Her work is in the permanent collections of The Arts and Artifacts Department of the Schomburg Center For Research in Black Culture, The Robert Blackburn Printmaking Workshop Collection and Mocada Museum. My publications include the Huffington Post, Essentials of Sociology: A Down to Earth Approach by James M. Henslin, Allyn & Bacon publishers, Bronx Uptown Express Newspaper and a mention in the New York Times. My exhibitions include BronxArtSpace, Selena Gallery, Long Island University, The Elizabeth Foundation for The Arts and the Conde Nast Times Square Lobby Gallery. I’m a recipient of the Robert Blackburn Printmaking Workshop Scholarship, and for several years I sat on their board of governors. I’ve had residencies with the Ora Lehrman Foundation and a 10-year studio space residency with chashama.

Conceptual Motivations

Finding her voice as an artist came from a hunger or a passion for understanding myself and a desire to live up to my potential. I always felt an underlying tug to pursue the arts. In the beginning I thought it was fashion, but eventually realized that I was meant to be a painter. My earliest pieces were portraits, beginning with my son. Once I started, it seemed I began working overnight as a formal painter, gaining commissions for detailed portrait paintings. I think that series came out of a need to validate my academic drawing skills.
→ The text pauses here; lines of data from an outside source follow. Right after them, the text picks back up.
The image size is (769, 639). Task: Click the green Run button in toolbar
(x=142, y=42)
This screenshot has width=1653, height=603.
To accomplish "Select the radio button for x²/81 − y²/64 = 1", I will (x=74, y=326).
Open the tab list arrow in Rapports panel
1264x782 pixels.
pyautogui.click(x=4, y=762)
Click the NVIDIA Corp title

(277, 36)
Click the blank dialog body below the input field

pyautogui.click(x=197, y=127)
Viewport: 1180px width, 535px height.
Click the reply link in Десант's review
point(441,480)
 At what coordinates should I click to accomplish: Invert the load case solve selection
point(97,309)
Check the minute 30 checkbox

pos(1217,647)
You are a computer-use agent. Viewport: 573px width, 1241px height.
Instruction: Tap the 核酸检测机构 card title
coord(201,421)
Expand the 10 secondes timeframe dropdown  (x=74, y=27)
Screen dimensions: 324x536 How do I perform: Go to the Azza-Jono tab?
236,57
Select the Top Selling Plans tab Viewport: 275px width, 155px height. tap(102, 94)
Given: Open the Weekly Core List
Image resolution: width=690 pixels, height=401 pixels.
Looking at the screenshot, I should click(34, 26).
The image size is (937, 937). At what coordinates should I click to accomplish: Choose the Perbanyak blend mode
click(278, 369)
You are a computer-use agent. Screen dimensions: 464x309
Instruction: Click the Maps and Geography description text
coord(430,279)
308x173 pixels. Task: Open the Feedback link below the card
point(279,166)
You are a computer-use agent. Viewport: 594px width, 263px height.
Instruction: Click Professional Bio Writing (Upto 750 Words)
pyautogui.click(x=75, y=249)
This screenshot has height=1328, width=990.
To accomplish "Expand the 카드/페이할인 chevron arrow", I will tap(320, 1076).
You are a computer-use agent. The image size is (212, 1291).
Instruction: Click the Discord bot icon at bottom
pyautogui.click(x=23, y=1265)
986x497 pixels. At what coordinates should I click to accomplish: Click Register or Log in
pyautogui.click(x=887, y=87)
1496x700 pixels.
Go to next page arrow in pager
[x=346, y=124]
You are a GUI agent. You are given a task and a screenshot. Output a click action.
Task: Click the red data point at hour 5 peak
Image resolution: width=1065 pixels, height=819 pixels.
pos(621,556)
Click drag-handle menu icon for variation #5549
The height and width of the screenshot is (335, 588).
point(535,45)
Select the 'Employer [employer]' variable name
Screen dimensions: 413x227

Over the course of creating 10 portraits, seven of which I sold, I was ready for something more imaginative, and a little less controlled. I began a series inspired by my childhood memories of running around rural Illinois, playing barefoot in search of nature’s wonders or spending time around the house with family members. Many works from this “Mudpie” series were published in college textbooks and in private and library collections.

After that, my career really began to take off. I was exhibiting in galleries, my work was being purchased by collectors, and was even accepted in the Schomburg Center for Research in Black Culture. To be honored this way a mere four years after I began my professional artistic career was truly something.  

After several years working on this special series related to my childhood, I was again looking for a change. I thought I was ready for abstract painting, but to my surprise I felt that these pieces lacked an understanding of the subject. I knew there had to be something more than just pushing pretty colors across the surface of a canvas. I needed to understand what I was doing, so I could present something more coherent.

So I went back to the figure. This time, I took up a new series - “Dancers.” Here I was able to loosen up and let go of all the rules of anatomy. It’s easier to break the rules when you understand them - my early stages of traditional formal painting definitely paid off. My dancers started as pastel paintings on large sheets of paper that were still pretty much anatomically correct, but as I worked, I was getting looser... and I liked it. I used mostly the female form, where I felt I had more leeway in expressing myself lyrically than with the male figure.

Like I did when I first began painting, I used my understanding of traditional drawing skills to create my figures. Over time, my work with the dancers became increasingly loose, and I was gaining a better understanding of art. I did this for a few years and discovered digital art - Illustrator and Photoshop. Some of this work was reproduced into cards and prints and sold in museum gift shops and commercial stores. Then, still gravitating towards abstraction, but driven by a need to understand what I was doing, I sought a familiar reference - nature.

I love everything about nature, its opposites that harmonize and communicate, textures, compositions, similarities in the structures of many life forms, and finding relationships I never imagined existed. Just walking through a natural environment like a park, I feel calmed and relaxed, and I’m able to problem solve and work out my ideas. I can take the simplest structure in nature and abstract it over and over and over and have a different outcome each time. At this point in my life, I cannot imagine ever running out of ways to express artistically what I see in nature.

Through my observations in nature along with the patterns I detected in the crowds of people walking in the busy streets of Manhattan, I was prompted to do some research in physics, where I discovered the Fibonacci Sequence. I know most people are familiar with its expression as a spiral but I'm fascinated by "tree branching" and directional flow that I believe is also related to pedestrian flow. This and prime numbers became huge elements in helping me bring a sort of natural structure to my abstract work. Incorporating these elements of physics and math into my artistic process has been a fantastic development. It has informed my continuing exploration of both the “Dancers” and “Nature’s Composition” series I have been working on now for more than 10 years.

The one thing in common with all the phases of my work, is that each new push came from a personal passion and an honest exploration. I have enjoyed embodying an ever changing voice through my work, even inside the structure of each particular thematic series.